**** 阅读原文

复现AlexNet
AlexNet是一个分类网络,深度学习之始。本次复现基于鲜花数据集,使用方式:
- 在data_set文件夹下创建新文件夹"flower_data"
- 解压数据集到flower_data文件夹下
- 执行"split_data.py"脚本自动将数据集划分成训练集train和验证集val
- 文件目录
- ├── flower_data
- ├── flower_photos(解压的数据集文件夹,3670个样本)
├── train(生成的训练集,3306个样本)
└── val(生成的验证集,364个样本)
- ├── flower_photos(解压的数据集文件夹,3670个样本)
- ├── flower_data
一、导入数据
数据已下载完毕,放在同目录的flower_photos下,其中train时训练集,test是测试集。
我们需要将split_data.py脚本放在flowerdata的同层,内含flower_photos,然后运行脚本分割数据。
二、导包
import torch
import torch.nn as nn
import torchvision
import matplotlib
import matplotlib.pyplot as plt
%matplotlib inline
三、总体结构框架
四、定义模型骨架
class Network(nn.Module):
def __init__(self, num_classes, initweight = False):
# 固定操作
self.num_classes = num_classes
self.initweight = initweight
super(Network, self).__init__()

********
**** 所给材料

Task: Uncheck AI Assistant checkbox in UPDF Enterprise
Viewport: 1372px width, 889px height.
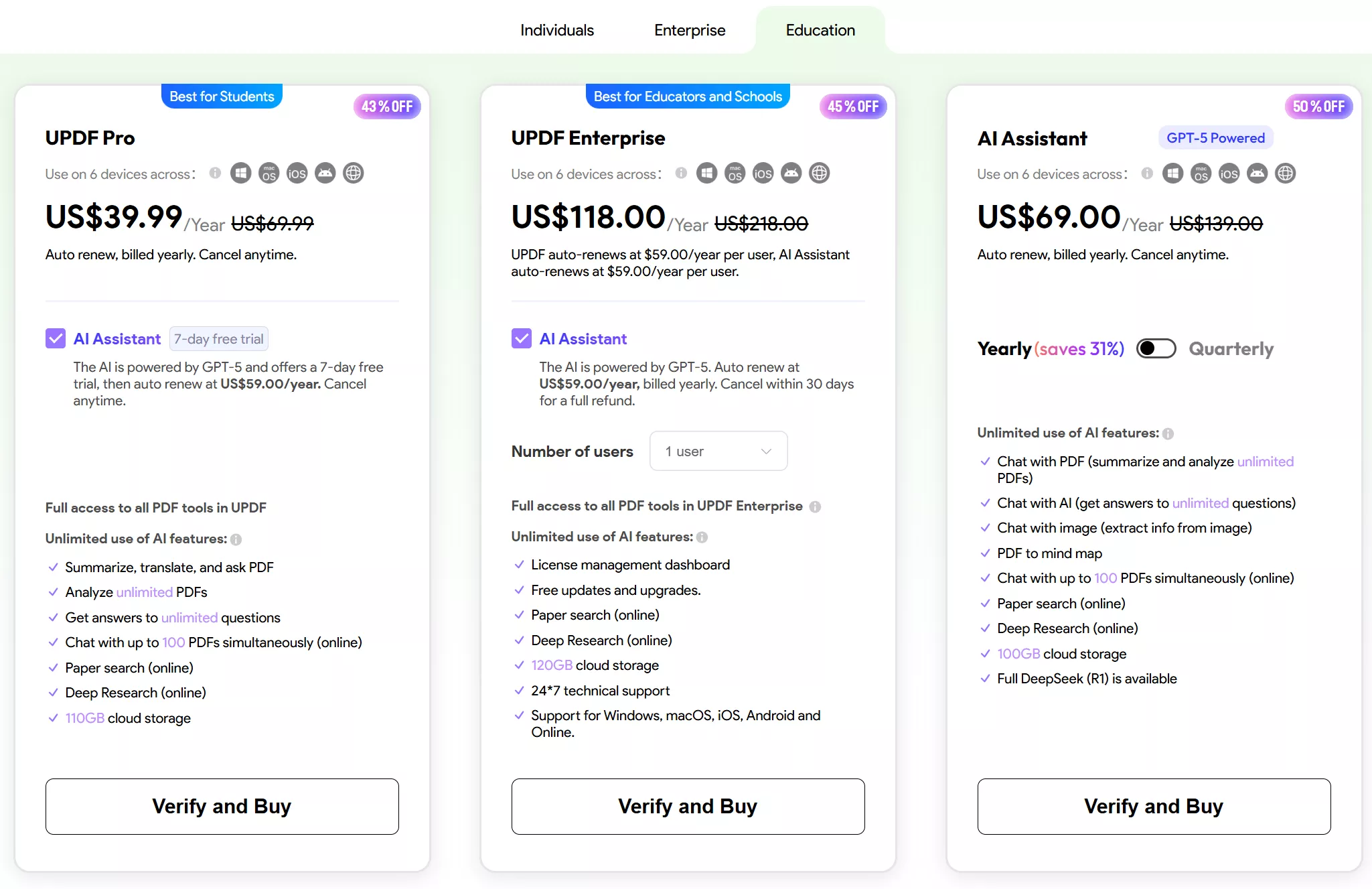Action: tap(522, 338)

********

## 简短任务
判断下列陈述是否与原文相符,逐项答"是"或"否",并照录原文中起决定作用的字句。
1. 解压得到的数据集共有3670个样本。
2. 生成的验证集包含3306个样本。
3. 模型骨架中定义的类名为Network,继承自nn.Module。
请只依据原文作答。

## 题目解答
1. 是。"flower_photos(解压的数据集文件夹,3670个样本)"
2. 否。"val(生成的验证集,364个样本)"
3. 是。"class Network(nn.Module):"